そして先月中古の家具屋から3000円で買った、座り心地のいい木製の椅子に座布団を敷いて、腰を掛け、TVのスイッチをつけた。
出勤、いや、出かける時間までにはまだ30分はあった。ニュースを見ながら30分経つのを待った。
交通事故に殺人事件、おまけに戦争ときたが、ニュースの中の出来事は、僕にとってはまるで、すべて、ただの他人ごとに思えた。
いや、事実それはただの他人ごとなのだ。
その日の30分はいつもよりゆっくりと、とても長い30分で、僕にはじれったくもあった。
ようやく30分経つと、僕は立ち上がり、黒のダウンを少しだらしなく引っ掛け、テーブルの上のタバコとライターをつかむとポケットに突っ込んだ。
部屋のドアを開け、外に出ると、いつも通りに階段を降りた。そして歩道に降りた僕は、まだ暗い道路をまるで犯罪者のように素早く左右を見渡し、道路を横切り、そしてやはりいつも通りに俯くと、ダウンのポケットに手を突っ込み、電車の駅へ向かってあしばやに歩き始めた。

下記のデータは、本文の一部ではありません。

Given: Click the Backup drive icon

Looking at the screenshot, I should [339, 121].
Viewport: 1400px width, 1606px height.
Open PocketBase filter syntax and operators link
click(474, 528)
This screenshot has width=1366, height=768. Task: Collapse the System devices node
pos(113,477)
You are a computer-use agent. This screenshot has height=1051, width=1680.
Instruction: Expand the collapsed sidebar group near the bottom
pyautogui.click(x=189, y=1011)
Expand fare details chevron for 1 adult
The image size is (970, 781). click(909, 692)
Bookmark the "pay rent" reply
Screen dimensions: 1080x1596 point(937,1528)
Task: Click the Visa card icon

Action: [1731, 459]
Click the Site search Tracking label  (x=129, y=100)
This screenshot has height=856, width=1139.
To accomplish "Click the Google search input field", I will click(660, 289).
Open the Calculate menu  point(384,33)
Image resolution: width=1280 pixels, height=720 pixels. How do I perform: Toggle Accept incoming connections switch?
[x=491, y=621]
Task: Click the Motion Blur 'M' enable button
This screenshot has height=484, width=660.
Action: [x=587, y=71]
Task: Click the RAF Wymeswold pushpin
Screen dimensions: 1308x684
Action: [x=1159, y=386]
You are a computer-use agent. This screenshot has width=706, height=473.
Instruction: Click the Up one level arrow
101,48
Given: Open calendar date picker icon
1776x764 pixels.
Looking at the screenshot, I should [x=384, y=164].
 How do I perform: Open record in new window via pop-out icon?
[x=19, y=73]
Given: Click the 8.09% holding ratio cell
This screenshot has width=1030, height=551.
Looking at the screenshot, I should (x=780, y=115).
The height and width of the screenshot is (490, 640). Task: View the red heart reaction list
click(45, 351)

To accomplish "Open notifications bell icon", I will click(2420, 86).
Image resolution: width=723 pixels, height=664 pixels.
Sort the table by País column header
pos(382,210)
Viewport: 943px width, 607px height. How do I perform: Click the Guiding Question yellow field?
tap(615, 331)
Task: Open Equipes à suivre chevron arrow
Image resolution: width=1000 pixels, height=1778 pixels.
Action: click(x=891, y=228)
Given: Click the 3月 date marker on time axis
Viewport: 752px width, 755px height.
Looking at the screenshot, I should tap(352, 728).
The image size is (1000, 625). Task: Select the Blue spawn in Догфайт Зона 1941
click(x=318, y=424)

この時間、風もなく、まっすぐな歩道には、人一人歩いていなかった。
所々で赤黒いカラスが捨てられたゴミを奪い合うようにつついていた。
道路は時々、空車のタクシーが走っているだけだった。
少しいくとコンビニが見えてきた。
その時、僕は今日、まだタバコを吸っていなかったことに気が付き、ダウンのポケットに無造作に手を突っ込むと、タバコを取り出し、口にくわえた。
タバコに火をつけ、僕は腕時計を見た。
今日はいつもの時間より少し早いかもしれない。
僕はポケットから携帯灰皿を取り出し、立ち止まった。
100円の安物の携帯灰皿だった。
以前この辺でタバコを吸いながら歩いていた時に、近所の住人ににらまれたことがあったのだったが、灰皿は常に持ち歩くようにしていた。
中には吸い殻が詰まって膨らんでいる。
立ち止まった僕はタバコを大きく吸い込むと空を見上げた。
真っ黒な空。何も見えなかった。
僕は突然大きな不安に包まれ、加えていたタバコを路上に捨てて踏みつけると足早に歩き出した。
歩きながら僕はふと思ってしまった「いるだろうか」
僕は少し足を速めた。その時、僕の前を突然、小太りの黒猫が横切り、立ち止まると僕を見つめた。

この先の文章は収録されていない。